▶ [Exercise details]:
Each entry needs to be retyped exactly.

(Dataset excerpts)
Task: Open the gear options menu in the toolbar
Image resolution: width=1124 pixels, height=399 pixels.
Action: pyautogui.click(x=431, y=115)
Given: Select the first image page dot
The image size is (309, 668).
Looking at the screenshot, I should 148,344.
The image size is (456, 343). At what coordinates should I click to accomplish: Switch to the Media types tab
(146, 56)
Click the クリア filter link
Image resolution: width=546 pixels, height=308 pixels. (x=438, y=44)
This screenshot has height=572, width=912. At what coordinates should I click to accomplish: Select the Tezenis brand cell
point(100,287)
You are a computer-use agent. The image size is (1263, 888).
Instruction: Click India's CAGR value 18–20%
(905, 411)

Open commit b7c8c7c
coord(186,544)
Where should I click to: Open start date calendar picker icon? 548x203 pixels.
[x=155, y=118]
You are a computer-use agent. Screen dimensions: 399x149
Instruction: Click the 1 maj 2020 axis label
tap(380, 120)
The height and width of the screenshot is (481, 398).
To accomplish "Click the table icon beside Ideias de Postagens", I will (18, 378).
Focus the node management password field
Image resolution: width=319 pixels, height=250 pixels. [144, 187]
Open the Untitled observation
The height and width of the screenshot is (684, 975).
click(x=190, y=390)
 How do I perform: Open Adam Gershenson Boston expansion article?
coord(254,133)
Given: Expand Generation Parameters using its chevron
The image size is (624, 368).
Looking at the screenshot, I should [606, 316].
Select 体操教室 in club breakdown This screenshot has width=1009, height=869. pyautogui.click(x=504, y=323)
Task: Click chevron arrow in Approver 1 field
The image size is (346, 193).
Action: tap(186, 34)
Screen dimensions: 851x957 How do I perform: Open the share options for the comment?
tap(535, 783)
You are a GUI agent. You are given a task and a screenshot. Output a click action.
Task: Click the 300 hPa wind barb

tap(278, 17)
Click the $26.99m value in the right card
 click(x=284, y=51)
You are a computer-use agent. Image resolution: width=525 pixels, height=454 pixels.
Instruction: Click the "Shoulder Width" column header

▶ [The answer]:
Task: Open the gear options menu in the toolbar
Image resolution: width=1124 pixels, height=399 pixels.
Action: pyautogui.click(x=431, y=115)
Given: Select the first image page dot
The image size is (309, 668).
Looking at the screenshot, I should 148,344.
The image size is (456, 343). At what coordinates should I click to accomplish: Switch to the Media types tab
(146, 56)
Click the クリア filter link
Image resolution: width=546 pixels, height=308 pixels. (x=438, y=44)
This screenshot has height=572, width=912. At what coordinates should I click to accomplish: Select the Tezenis brand cell
point(100,287)
You are a computer-use agent. The image size is (1263, 888).
Instruction: Click India's CAGR value 18–20%
(905, 411)

Open commit b7c8c7c
coord(186,544)
Where should I click to: Open start date calendar picker icon? 548x203 pixels.
[x=155, y=118]
You are a computer-use agent. Screen dimensions: 399x149
Instruction: Click the 1 maj 2020 axis label
tap(380, 120)
The height and width of the screenshot is (481, 398).
To accomplish "Click the table icon beside Ideias de Postagens", I will (18, 378).
Focus the node management password field
Image resolution: width=319 pixels, height=250 pixels. [144, 187]
Open the Untitled observation
The height and width of the screenshot is (684, 975).
click(x=190, y=390)
 How do I perform: Open Adam Gershenson Boston expansion article?
coord(254,133)
Given: Expand Generation Parameters using its chevron
The image size is (624, 368).
Looking at the screenshot, I should [606, 316].
Select 体操教室 in club breakdown This screenshot has width=1009, height=869. pyautogui.click(x=504, y=323)
Task: Click chevron arrow in Approver 1 field
The image size is (346, 193).
Action: tap(186, 34)
Screen dimensions: 851x957 How do I perform: Open the share options for the comment?
tap(535, 783)
You are a GUI agent. You are given a task and a screenshot. Output a click action.
Task: Click the 300 hPa wind barb

tap(278, 17)
Click the $26.99m value in the right card
 click(x=284, y=51)
You are a computer-use agent. Image resolution: width=525 pixels, height=454 pixels.
Instruction: Click the "Shoulder Width" column header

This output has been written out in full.